In recent years, Russia has spent a lot of money and resources on developing the technology and unmanned subsea vehicles able to work at the kinds of depths that NATO countries have long discounted as being irrelevant and not worth spending a lot on to exploit or defend. Russia, and China for that matter, place less reliance on submarine cables and because of their sheer size and geographical locations rely more on terrestrial systems. On the other hand, Europe, the UK, Japan and South Asia are much more exposed to either blackmail threats or overt destructive attacks on their submarine infrastructure.

Before Russia invaded Ukraine in February this year, the chief of the UK defence staff warned that the Putin regime has the equipment and the political will to cut cables, more or less at will. This is because, under Putin, decommissioned nuclear submarines have been scraped clear of rust, been fitted with new wooden watertight doors and put back into service as mother ships to newer, smaller submarines that are not only difficult to detect but also manoeuvrable enough to place explosive charges on or very close to cables on the seafloor for immediate or delayed detonation as and when the Russian state may deem it necessary. 

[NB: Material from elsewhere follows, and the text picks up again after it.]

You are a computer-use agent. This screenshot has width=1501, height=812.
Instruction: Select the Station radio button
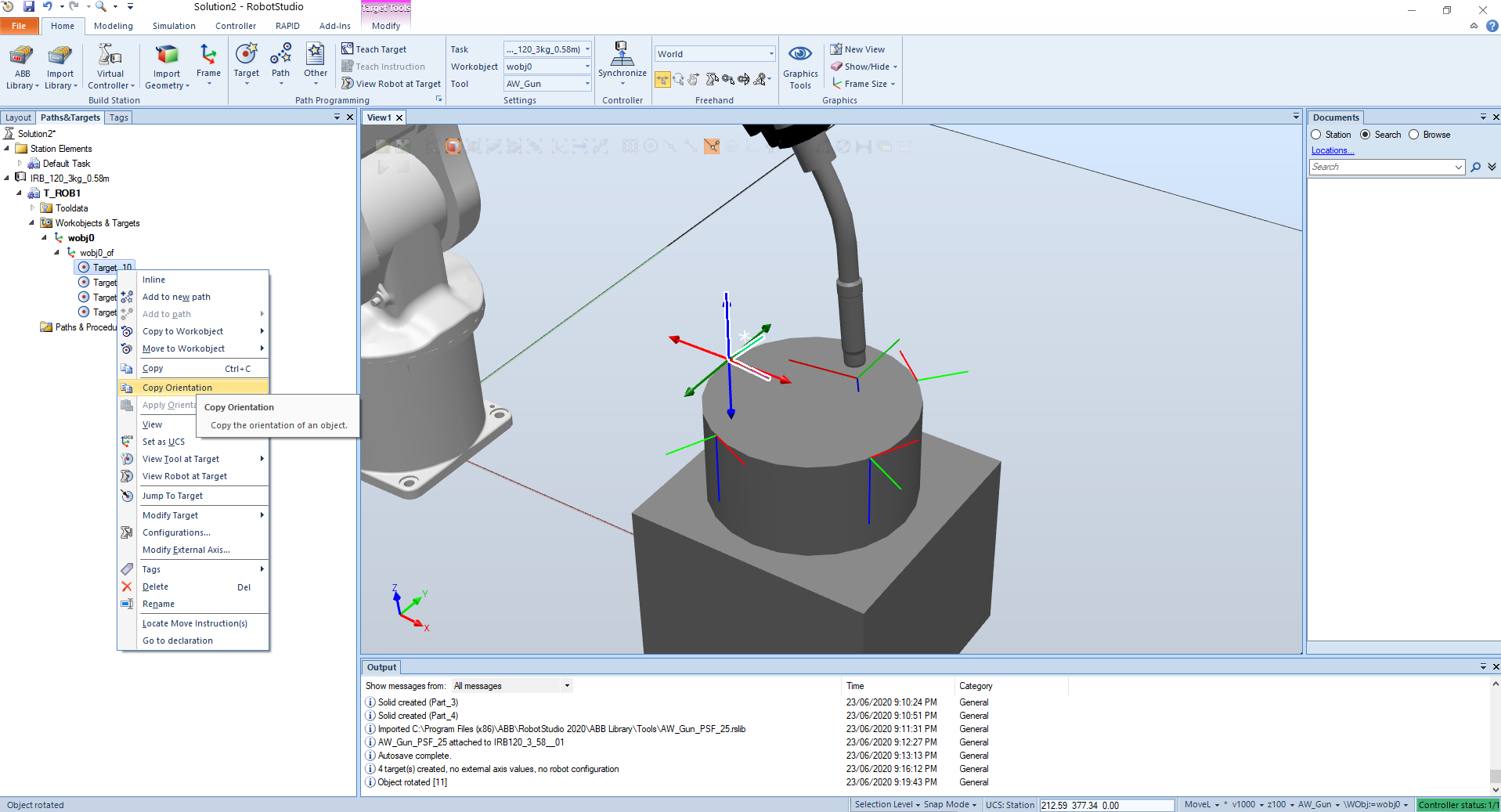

China too is doing its bit potentially to threaten the west not only by continually expanding its submarine fleet but also by developing its own subsea cable sector. It is offering to lay cables at knock-down prices, though the knock-down price for the clients that accept such offers is the likelihood of being knocked-off the global comms networks if a government (or even a company) does something to annoy the Chinese government – like broadcasting Winnie the Pooh cartoons, for example.